Wine Suggestion: We think that Sangiovese plays a wonderful balance of power without weight, especially when it avoids too much extraction or oak. A new find, courtesy of an old friend is the Tenuta di Carleone Chianti Classico. Quite new, in the scheme of things but an old property and vineyard, this is biodynamic and delicious.

Chicken, spinach and cheese polpette – serves 6

  • 500g minced chicken
  • 50g fresh breadcrumbs
  • 20g grated Parmesan
  • 60g grated Gruyère
  • 2-3 tbsp olive oil
  • ½ onion, or a small onion, very finely chopped
  • 2 cloves of garlic, crushed
  • 200g spinach (discard any thick stems)
  • leaves from 3 sprigs of thyme
  • a generous grating of nutmeg
  • finely grated zest of 1 lemon

Put the chicken mince into a large bowl with the breadcrumbs and grated cheese.

Heat 1 tbsp of olive oil in a frying and sauté the onion gently until soft but not coloured.

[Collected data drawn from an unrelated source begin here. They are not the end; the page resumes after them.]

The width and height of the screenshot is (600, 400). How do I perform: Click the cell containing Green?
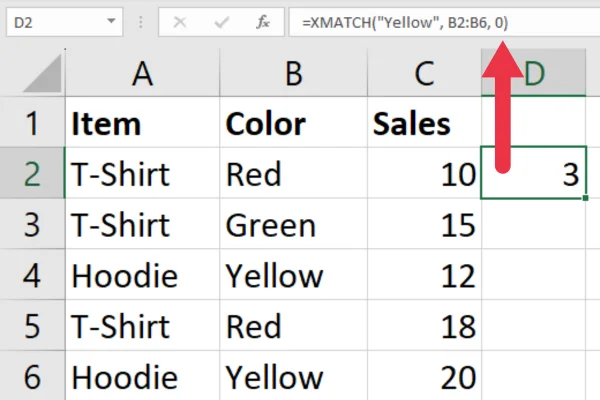[293, 224]
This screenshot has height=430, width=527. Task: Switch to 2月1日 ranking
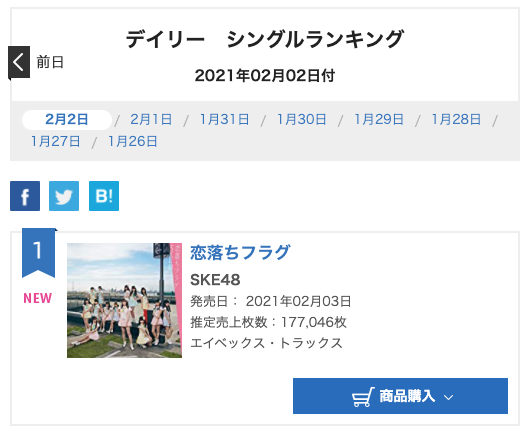[x=151, y=120]
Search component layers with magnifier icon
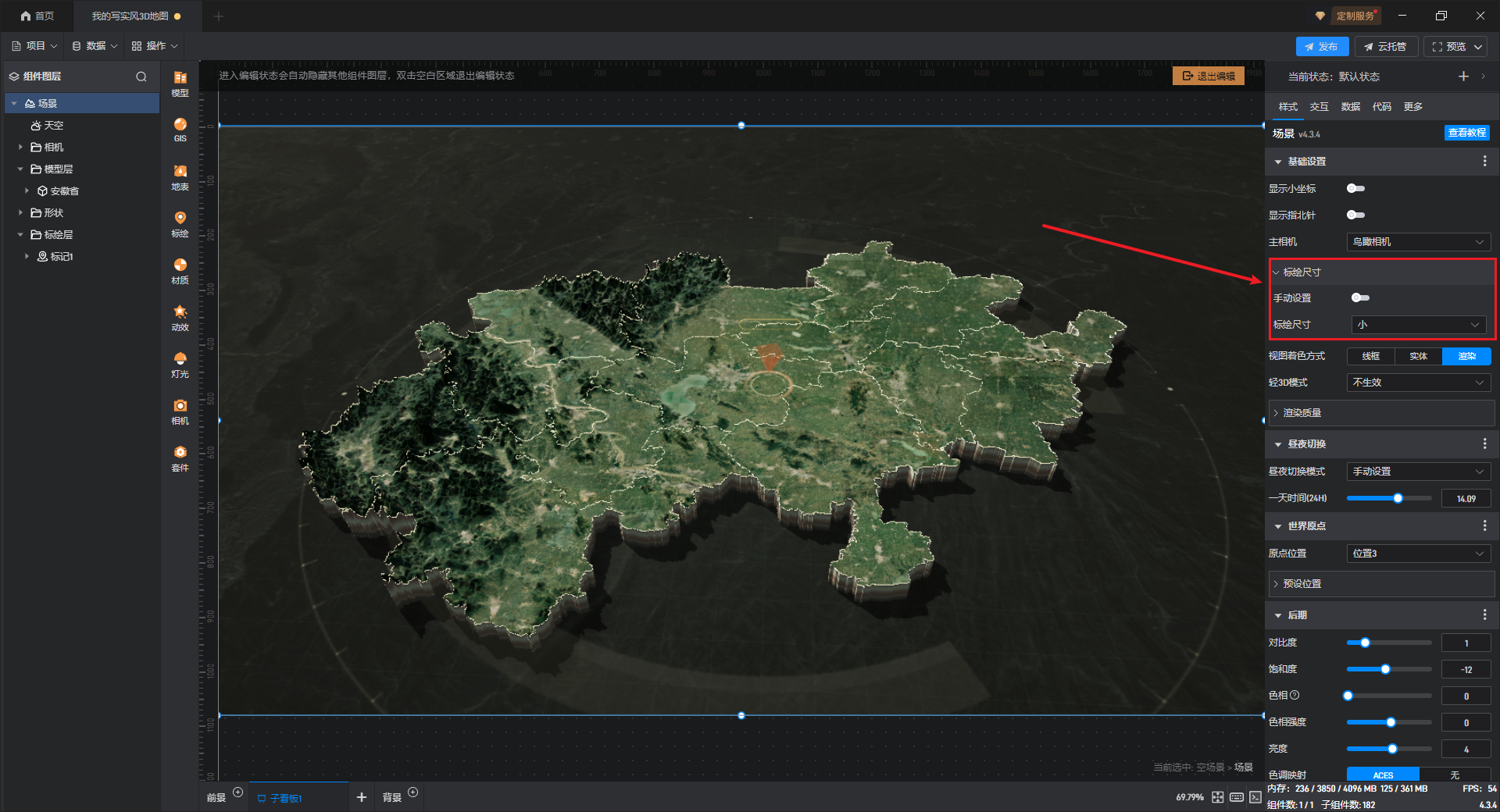This screenshot has width=1500, height=812. [x=141, y=77]
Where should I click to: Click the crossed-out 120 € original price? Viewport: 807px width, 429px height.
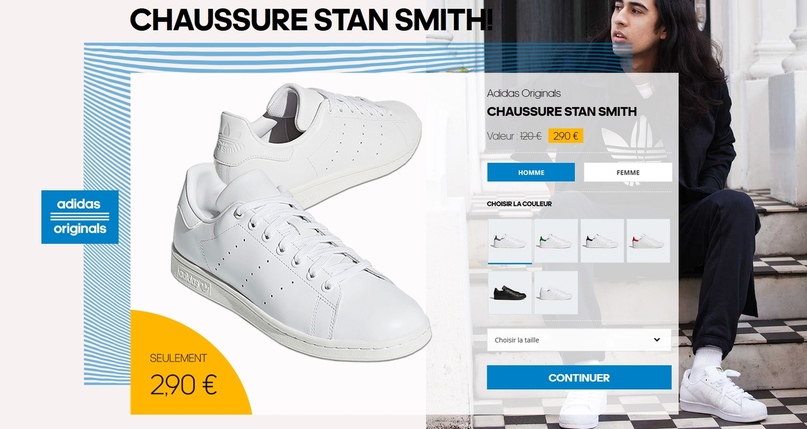coord(531,136)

Add the garlic and cook for another 2 minutes, then set aside to cool.

Put the spinach into a large pan with couple of tbsp of water and cover with a lid. Put over a low heat until wilted, about 4 minutes. Drain and leave to cool.

Add the cooled onion to the chicken with the thyme, nutmeg, lemon zest and lots of seasoning.

Squeeze the spinach with your hands to remove the water, then finely chop. Add this to the bowl with everything else and mix well with your hands.

Wet your hands, form the mixture into little meatballs and place on a baking tray. Diana suggests the size of a walnut in its shell which should give about 50 meatballs. I think we only got to about 36 so ours must of been a bit bigger – no matter.

Cover the tray and put the meatballs into the fridge for half an hour or so to allow them to firm up.

Heat 1 tbsp of olive oil in a large frying pan and cook the polpette in batches over a medium heat, until they have turned crusty brown all over. Return them all to the pan, lower the heat, and continue to cook for about 7 minute or until cooked through. You can cut into one to check there’s no pink.

(Original recipe from A Bird in the Hand by Diana Henry, Mitchell Beazley, 2015.)